私が嫌になった理由は以下です。私はいわゆるプライム側の立場だったので、自分よりも断然できる人や、全然できないが一回り以上年齢の違う人に対して指示を出し、PJ管理する立場でした。就職するまで40以上の人に対して自分が支持を出す姿を全く考えたことがありませんでした。私のコミュニケーションスキル不足もありますが、言いたいことが伝わらない事も多く、あからさまに嫌な顔はされる事も多かったです。人によってはまた同じ職場で働いていても給与が全く違うんです。当時私が年収500万程だった頃、5歳年上の下請けの方は300万もないと言っていました。同じ仕事とは言いませんが、会社が違うだけでこんなにも違うのかと、もらっていた立場ですが、私にそんな価値はないと罪悪感のようなものを感じました。そんなこんなでこの業界の多重下請け構造が嫌になりました。
独特な文化がある
日立には新卒で入社し研修を終えた後、研修員論文というイベントがあります。通称”研論”です。とりあえず、一人前の平社員になるため、それまでの業務について学んだことを書く卒論みたいなものを書きます、書いたらそれを発表します。配属部署にによって異なりますが2年目でこのイベントを体験する人が多いです。これは指導する先輩や課長、部長にあたりはずれ(所謂、部署ガチャ)が大きく、新卒入社組では最初の出社拒否や部署異動が発生する時期です。
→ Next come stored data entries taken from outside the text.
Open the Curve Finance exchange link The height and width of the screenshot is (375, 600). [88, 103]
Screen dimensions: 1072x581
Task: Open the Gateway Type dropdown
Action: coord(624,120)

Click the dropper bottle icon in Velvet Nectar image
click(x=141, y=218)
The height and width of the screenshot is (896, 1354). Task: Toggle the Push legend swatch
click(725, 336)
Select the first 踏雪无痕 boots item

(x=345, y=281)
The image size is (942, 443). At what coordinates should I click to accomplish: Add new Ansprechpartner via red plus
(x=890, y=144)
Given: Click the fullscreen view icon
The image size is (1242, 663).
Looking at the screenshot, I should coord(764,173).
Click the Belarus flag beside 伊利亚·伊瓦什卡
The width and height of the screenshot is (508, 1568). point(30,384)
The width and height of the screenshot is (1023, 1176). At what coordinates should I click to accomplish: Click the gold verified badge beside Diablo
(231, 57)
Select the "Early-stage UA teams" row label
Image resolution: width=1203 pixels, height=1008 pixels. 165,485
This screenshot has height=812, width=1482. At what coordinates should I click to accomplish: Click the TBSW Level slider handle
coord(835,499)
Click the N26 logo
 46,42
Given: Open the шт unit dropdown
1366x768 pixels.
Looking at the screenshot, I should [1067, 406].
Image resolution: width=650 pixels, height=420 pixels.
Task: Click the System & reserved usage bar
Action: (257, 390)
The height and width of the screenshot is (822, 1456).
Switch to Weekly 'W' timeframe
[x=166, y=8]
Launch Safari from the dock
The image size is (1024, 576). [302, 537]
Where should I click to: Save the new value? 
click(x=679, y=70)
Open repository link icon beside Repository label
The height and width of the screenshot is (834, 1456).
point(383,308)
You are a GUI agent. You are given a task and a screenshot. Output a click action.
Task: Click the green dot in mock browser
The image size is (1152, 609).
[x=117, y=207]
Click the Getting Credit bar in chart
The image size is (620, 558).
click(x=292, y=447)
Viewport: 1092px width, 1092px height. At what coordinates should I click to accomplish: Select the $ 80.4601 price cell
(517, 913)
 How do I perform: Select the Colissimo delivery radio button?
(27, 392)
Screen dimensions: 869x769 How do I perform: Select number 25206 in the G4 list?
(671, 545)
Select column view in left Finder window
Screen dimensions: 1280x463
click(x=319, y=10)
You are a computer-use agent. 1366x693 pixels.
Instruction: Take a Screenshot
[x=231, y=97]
私は先輩も論理的ではなく、先輩の指摘は全く当てにならずつらいものがありました。部署によっては定期的に課長や部長が定期的に見てくれる部署も多いのですが、私の場合は明らかにギリギリまでみてくれず放任、先輩も当てにならない、ハズレガチャでした。結局休日も出て、期限ぎりぎり、発表当日まで徹夜で資料を直していて発表練習する時間なども十分にありませんでした。こんな状態で他の同期と一緒に評価されるわけです。不公平感というか、理不尽感を感じざるを得ませんでした。
あとから聞いた話ですが、代々このような文化だったようです。
「うちの会社はクビにならないから(いいよね)」
これは当時の先輩社員がこぼした言葉です。こんな意識で仕事をしている人がそばにいえるだけで仕事のモチベは本当に下がりました。NECだって、東芝だって、SHARP等大企業が傾く例はあったのによくいえるなと。何より数年前に製造業最大の大赤字を出してるのに。もちろんその人は推奨されている資格関連の取り組みもなく知識レベルは後輩の私以下でした。なによりクビにならなくても子会社出向(左遷)はいくらでもあるのに。こんな感覚の人と一緒に仕事されるのは許せませんでした。
日立で働いてるものです
たまたまこのブログが目に止まったため質問させていただきたく。笑
転職後はいかがでしょうか?
大企業の看板を無くすことや安定の地位から抜けることに不安などあったでしょうが、いまも感じますか?
私自身退職を悩んでいるのでまだ若いこともあり転職するべきかなやんでいます。
長らく更新してなく、確認が遅くなりました。
転職にあたってそういう不安はもちろんありましたが、現在も後悔しておりません。
その地位や日系大企業の安定をもってしても、そとに行きたい気持ちがおさまらないなら転職すべきだと思います。
そのままずっと働くのは苦痛だと思います。
ゆるくでも転職活動されてみてはどうでしょうか?LinkedInやOpenworkで軽くするのがおすすめです。